> **EXTRACTED INFORMATION**:
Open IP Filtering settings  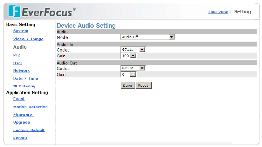24,86
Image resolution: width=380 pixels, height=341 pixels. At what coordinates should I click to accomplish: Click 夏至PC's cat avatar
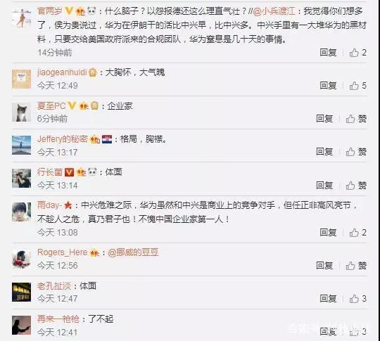22,112
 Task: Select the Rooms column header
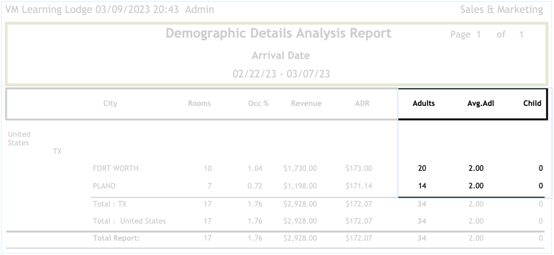(x=199, y=104)
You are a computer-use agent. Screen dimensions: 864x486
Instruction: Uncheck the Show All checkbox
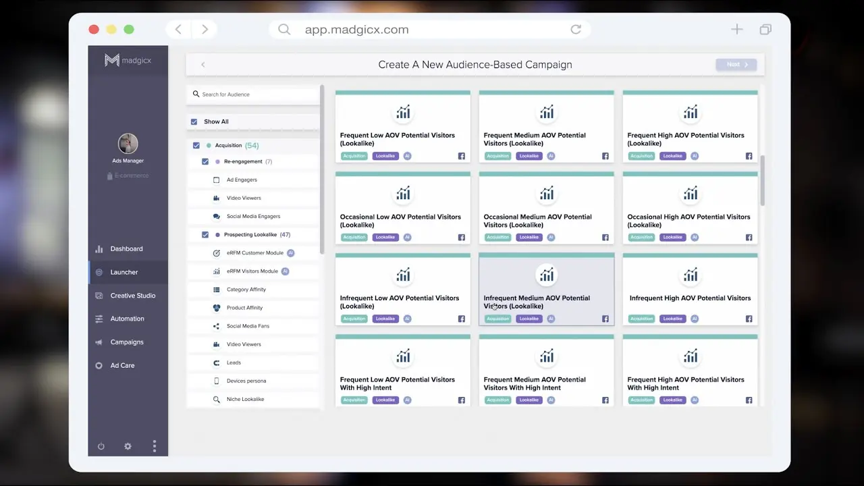pyautogui.click(x=194, y=122)
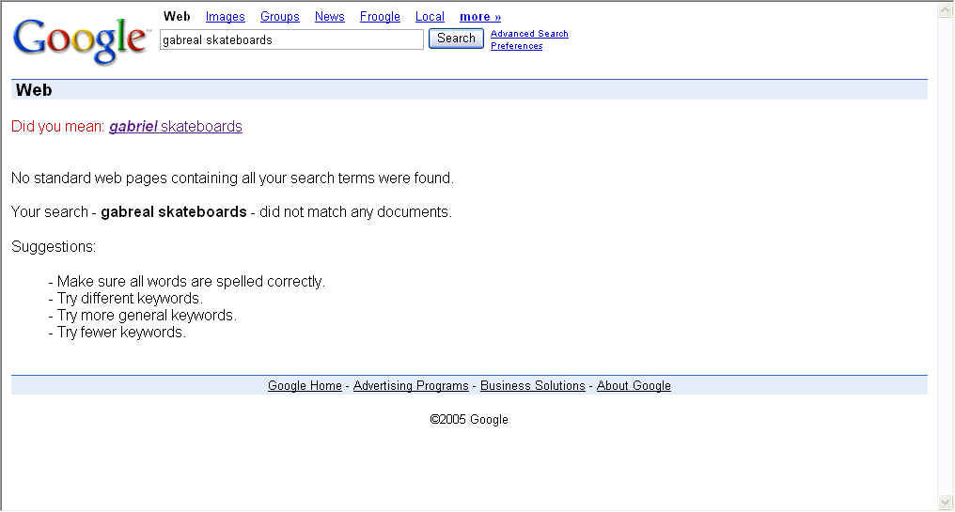955x512 pixels.
Task: Go to News search
Action: point(329,17)
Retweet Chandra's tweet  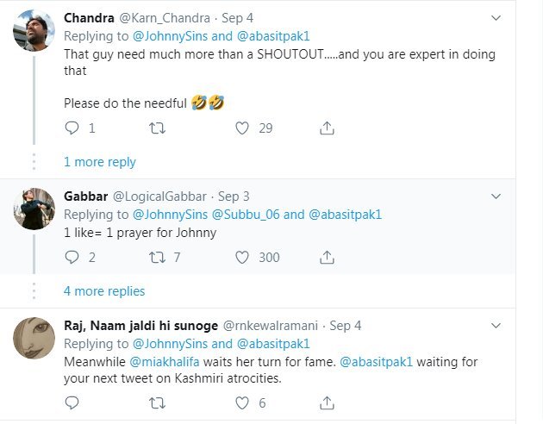click(x=157, y=128)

> **AIM**:
Find every line in the listing above that contains the word "Task", and copy each of those lines.

> **WRITTEN RESPONSE**:
 Task: Select the Rooms column header
Task: Go to News search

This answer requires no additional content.